*** TEXTE FOURNI ***

Les Verts allemands : du pacifisme radical à l’avant-garde du bellicisme atlantiste (I)
Une contribution de Hocine-Nasser Bouabsa – Dans ma dernière contribution, j’ai souligné l’existence d’un risque réel de voir le conflit ukrainien déborder sur une guerre nucléaire qui effacerait l’Europe de ce monde, et évoqué en même temps la nécessité d’impliquer les populations européennes et à leur tête les Allemands dans une démarche pacifiste similaire à celle des années 1980 pour endiguer ce risque. Cette tâche ne sera pas chose aisée en raison de la défaillance de la force majeure qui était jadis derrière le pacifisme européen.
Le 10 octobre 1981, j’étais au «Hofgarten» de la ville de Bonn, ex-capitale de l’Allemagne fédérale entre 1949 et 1990. Il y avait une immense marée humaine qui dépassait 300 000 personnes, entre militants et sympathisants du mouvement pacifiste, venus de toute l’Allemagne et encadrés, entre autres, par le mouvement rénovateur chrétien, mais surtout par le parti des Verts, qui, quelques mois auparavant, tenait son premier congrès. Ensemble, nous militions pour mettre fin à la course à l’armement et au risque d’une guerre nucléaire entre l’OTAN et l’ex-Pacte de Varsovie, qui aurait effacé l’Europe de la carte géographique et provoqué d’immenses et catastrophiques dégâts dans d’autres pays de la planète.

*** LIGNES DE DONNÉES ***

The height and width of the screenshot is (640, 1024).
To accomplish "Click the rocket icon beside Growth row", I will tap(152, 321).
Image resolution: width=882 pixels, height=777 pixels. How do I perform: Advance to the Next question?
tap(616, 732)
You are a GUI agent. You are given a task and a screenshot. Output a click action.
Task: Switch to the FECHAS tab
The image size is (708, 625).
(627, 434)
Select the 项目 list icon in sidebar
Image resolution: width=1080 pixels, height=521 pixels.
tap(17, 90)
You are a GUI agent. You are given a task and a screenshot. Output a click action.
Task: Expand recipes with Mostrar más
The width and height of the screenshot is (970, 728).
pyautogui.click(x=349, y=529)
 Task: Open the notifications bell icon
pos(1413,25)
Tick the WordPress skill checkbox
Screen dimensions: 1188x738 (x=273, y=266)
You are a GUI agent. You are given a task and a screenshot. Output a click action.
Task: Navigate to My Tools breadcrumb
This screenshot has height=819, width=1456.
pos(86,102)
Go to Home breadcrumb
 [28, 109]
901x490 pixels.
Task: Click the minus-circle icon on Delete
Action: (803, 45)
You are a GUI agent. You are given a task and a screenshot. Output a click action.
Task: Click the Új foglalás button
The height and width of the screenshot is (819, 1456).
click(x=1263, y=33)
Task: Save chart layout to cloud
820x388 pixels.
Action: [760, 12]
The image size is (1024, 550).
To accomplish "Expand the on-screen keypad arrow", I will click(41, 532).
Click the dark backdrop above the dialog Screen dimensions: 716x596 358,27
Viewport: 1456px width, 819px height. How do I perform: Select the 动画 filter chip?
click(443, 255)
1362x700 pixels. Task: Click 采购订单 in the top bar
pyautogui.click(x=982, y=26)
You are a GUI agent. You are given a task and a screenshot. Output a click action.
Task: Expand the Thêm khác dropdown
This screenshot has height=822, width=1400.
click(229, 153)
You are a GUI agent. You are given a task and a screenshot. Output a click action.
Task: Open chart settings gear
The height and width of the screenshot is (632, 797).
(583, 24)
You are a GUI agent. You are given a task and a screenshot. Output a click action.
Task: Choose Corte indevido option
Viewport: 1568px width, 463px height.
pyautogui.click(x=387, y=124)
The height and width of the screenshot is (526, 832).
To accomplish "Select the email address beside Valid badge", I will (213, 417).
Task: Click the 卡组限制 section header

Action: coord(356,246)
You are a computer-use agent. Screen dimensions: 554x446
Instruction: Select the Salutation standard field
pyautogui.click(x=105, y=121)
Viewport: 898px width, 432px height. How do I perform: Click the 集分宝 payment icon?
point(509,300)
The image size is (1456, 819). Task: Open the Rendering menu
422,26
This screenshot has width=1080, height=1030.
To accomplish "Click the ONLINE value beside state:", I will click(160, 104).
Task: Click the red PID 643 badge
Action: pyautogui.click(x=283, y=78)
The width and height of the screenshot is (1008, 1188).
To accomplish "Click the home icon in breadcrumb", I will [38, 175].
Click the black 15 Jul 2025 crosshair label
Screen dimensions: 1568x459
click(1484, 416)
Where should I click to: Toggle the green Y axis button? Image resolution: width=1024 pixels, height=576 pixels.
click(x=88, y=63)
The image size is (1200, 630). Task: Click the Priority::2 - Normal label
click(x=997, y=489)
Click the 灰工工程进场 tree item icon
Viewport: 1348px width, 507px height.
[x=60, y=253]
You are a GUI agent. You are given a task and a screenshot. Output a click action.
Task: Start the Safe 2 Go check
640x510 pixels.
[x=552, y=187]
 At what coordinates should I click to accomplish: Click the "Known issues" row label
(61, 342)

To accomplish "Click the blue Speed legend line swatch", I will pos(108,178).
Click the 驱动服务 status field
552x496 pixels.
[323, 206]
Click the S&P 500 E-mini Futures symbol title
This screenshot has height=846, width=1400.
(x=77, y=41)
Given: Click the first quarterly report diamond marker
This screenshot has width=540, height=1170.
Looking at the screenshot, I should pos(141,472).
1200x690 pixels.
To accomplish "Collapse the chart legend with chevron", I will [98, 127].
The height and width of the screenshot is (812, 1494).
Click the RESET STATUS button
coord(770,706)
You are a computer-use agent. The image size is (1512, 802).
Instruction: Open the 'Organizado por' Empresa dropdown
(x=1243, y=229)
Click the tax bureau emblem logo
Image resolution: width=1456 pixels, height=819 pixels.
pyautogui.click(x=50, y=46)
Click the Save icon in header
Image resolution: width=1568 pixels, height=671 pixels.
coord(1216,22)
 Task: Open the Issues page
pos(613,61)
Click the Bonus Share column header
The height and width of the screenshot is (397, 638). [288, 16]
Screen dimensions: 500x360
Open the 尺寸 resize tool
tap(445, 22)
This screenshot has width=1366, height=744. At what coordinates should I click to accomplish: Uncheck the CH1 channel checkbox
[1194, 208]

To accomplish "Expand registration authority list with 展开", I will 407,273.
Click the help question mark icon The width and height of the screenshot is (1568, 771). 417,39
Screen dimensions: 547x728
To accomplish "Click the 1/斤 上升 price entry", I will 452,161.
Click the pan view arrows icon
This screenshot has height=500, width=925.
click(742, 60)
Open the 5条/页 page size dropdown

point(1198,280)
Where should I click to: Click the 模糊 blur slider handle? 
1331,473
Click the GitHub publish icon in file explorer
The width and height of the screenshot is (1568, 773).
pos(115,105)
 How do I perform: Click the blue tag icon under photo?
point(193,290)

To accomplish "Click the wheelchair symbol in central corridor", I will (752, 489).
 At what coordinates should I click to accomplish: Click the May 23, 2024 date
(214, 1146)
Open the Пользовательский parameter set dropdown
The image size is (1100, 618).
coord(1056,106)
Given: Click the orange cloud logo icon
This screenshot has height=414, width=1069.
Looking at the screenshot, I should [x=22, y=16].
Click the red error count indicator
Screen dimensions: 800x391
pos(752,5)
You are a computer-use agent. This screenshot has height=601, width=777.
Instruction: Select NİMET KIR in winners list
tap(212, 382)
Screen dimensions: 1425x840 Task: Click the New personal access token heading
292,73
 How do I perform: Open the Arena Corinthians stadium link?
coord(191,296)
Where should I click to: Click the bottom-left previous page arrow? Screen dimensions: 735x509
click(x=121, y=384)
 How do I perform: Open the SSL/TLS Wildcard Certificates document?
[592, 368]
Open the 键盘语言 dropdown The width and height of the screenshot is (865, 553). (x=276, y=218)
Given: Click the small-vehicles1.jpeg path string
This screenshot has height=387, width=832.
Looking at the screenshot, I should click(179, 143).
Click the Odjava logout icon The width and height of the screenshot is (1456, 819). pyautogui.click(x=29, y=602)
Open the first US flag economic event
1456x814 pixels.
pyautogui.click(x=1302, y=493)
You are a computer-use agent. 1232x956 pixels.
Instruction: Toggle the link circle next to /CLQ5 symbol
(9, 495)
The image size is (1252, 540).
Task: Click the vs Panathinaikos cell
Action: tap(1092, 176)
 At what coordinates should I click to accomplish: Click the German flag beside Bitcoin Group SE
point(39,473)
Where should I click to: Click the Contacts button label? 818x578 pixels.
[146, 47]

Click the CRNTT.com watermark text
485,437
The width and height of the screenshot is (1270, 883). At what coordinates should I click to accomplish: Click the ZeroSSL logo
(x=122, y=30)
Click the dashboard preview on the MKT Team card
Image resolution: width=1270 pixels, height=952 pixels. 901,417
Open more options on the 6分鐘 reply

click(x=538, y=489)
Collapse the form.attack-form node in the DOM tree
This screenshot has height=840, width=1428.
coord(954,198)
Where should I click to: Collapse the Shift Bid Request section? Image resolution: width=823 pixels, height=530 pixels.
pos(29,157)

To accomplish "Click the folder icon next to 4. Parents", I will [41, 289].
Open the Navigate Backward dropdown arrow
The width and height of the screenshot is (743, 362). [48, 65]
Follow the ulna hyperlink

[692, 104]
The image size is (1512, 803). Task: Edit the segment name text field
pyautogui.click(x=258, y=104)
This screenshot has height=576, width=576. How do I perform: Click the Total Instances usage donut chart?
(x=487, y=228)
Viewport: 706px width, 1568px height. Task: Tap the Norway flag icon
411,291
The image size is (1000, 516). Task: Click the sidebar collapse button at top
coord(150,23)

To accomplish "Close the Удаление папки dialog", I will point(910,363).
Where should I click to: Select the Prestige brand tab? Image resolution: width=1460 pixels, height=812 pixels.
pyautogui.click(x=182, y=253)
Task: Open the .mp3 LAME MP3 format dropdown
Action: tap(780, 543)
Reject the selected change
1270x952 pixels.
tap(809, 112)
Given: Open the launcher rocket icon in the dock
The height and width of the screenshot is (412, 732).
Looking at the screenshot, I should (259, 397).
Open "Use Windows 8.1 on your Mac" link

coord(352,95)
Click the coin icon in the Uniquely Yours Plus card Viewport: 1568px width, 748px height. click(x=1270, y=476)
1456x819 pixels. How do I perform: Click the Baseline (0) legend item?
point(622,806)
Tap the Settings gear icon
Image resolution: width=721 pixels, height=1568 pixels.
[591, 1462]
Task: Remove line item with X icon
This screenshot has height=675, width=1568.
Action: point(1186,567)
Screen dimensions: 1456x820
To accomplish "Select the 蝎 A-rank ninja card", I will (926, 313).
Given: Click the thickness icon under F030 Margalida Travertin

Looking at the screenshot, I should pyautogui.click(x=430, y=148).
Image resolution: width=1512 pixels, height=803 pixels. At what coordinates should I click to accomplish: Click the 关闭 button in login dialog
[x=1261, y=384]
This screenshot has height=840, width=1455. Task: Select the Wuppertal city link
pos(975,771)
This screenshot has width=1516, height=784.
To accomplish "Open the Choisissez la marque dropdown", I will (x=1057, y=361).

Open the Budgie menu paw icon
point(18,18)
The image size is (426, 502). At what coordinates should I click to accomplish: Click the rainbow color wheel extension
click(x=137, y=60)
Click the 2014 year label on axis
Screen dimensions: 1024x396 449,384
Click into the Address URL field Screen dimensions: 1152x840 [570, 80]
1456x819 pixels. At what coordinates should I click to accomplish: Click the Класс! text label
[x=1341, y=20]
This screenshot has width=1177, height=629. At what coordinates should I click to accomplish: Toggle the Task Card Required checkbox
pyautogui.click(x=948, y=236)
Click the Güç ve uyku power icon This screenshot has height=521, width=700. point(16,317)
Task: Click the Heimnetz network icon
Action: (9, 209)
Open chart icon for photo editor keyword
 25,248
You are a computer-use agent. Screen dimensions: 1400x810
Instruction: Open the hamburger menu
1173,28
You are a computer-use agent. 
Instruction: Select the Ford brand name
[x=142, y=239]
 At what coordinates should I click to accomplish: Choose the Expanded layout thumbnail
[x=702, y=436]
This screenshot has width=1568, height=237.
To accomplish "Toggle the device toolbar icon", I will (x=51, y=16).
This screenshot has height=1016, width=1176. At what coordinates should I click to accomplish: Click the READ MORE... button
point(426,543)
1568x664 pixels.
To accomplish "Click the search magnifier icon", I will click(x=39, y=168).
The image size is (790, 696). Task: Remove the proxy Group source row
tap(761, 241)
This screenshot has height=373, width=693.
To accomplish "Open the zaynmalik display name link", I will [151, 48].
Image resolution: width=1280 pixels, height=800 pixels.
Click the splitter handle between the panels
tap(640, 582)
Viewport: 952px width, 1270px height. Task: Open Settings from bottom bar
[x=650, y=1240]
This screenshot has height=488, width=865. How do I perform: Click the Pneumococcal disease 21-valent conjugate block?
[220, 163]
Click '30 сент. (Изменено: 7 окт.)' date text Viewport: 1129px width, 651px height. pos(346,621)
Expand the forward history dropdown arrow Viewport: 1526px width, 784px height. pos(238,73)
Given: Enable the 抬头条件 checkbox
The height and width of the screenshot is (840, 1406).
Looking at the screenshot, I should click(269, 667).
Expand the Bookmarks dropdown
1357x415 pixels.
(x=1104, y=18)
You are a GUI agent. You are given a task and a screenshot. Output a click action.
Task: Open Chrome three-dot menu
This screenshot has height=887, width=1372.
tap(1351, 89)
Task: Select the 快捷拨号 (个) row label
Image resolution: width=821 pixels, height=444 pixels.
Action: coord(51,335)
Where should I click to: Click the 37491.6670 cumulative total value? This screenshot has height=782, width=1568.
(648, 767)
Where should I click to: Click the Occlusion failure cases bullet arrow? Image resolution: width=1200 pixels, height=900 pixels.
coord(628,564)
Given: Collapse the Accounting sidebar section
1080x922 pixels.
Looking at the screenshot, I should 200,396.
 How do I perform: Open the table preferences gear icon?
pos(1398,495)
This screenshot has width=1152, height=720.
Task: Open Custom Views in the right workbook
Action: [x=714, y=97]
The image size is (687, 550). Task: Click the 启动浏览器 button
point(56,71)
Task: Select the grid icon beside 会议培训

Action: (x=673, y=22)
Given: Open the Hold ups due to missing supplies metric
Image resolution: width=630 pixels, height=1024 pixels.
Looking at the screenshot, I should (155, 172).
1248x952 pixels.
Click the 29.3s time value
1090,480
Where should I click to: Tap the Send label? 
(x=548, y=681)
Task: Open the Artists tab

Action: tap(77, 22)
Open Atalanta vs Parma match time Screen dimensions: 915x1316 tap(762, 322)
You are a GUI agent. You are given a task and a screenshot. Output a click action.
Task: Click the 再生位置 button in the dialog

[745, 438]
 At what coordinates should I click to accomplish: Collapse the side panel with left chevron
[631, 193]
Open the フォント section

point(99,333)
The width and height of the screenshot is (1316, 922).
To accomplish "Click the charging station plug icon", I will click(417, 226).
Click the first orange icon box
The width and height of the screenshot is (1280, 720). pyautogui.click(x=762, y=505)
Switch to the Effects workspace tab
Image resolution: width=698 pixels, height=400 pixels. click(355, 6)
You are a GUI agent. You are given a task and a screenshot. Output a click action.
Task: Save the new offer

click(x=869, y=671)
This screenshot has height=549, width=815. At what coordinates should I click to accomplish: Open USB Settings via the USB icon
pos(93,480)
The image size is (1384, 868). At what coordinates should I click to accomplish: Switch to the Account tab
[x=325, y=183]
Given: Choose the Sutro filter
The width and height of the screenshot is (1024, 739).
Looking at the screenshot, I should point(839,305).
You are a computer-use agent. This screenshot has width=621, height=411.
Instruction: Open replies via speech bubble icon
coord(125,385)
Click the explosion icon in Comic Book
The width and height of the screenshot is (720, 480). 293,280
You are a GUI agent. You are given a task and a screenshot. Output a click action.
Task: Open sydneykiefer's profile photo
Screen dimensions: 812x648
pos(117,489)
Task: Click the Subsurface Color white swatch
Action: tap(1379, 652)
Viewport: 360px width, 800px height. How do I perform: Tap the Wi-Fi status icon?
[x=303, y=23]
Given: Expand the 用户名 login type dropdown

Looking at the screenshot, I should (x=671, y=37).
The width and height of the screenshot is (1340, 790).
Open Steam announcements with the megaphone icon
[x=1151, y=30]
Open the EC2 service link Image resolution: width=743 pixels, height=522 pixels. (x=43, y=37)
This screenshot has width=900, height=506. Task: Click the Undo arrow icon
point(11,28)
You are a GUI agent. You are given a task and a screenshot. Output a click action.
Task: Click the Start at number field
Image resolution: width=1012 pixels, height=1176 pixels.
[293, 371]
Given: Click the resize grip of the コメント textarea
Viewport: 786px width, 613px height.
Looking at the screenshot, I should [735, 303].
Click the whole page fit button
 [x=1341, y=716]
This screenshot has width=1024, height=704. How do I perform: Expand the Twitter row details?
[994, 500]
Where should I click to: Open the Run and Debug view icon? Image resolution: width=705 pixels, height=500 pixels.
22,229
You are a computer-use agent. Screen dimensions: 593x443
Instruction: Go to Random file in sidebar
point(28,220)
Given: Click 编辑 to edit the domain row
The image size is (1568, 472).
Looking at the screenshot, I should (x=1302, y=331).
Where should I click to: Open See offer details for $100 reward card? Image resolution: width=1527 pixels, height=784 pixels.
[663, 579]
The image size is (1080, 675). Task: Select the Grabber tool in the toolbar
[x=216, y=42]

***

__PROBLÈME POSÉ 1__
Présentez sous forme de liste, en conservant les faits essentiels, le paragraphe du texte fourni qui commence par « Le 10 octobre 1981 ».
__PROBLÈME POSÉ 2__
Traduisez en anglais la phrase suivante du texte fourni : « Cette tâche ne sera pas chose aisée en raison de la défaillance de la force majeure qui était jadis derrière le pacifisme européen. »
__PROBLÈME POSÉ 3__
Rédigez la suite du texte sur les Verts allemands à partir de sa dernière phrase.

__RÉSULTAT OBTENU 1__
- Le 10 octobre 1981, l'auteur se trouvait au « Hofgarten » de Bonn, capitale de l'Allemagne fédérale de 1949 à 1990.
- Plus de 300 000 militants et sympathisants du mouvement pacifiste, venus de toute l'Allemagne, y étaient rassemblés.
- Ils étaient encadrés notamment par le mouvement rénovateur chrétien, mais surtout par les Verts, qui avaient tenu leur premier congrès quelques mois plus tôt.
- Ils militaient contre la course à l'armement et contre le risque d'une guerre nucléaire entre l'OTAN et le Pacte de Varsovie. Une telle guerre aurait effacé l'Europe de la carte et causé des dégâts catastrophiques dans d'autres pays.

__RÉSULTAT OBTENU 2__
This task will not be an easy one because of the failure of the major force that once stood behind European pacifism.

__RÉSULTAT OBTENU 3__
Quarante ans après, cette même Europe est en pleine confrontation militaire, entre l’OTAN (l’Ukraine n’est qu’un proxy), en tant que chef de file d’une Europe vassalisée, forcée à se mettre sous le parapluie états-unien, et la Russie. Mais, drôle de situation, et bien que le danger d’une escalade militaire qui pourrait aboutir à une apocalypse nucléaire soit réel, le parti allemand des Verts n’a jusqu’à présent montré aucun signe d’une opposition à l’escalade. Pire, ce parti s’est même mis en première ligne des faucons qui versent l’huile sur le feu pour pousser à l’embrasement. La question mérite d’être posée : que s’est-il donc passé entre 1981 et 2022 ?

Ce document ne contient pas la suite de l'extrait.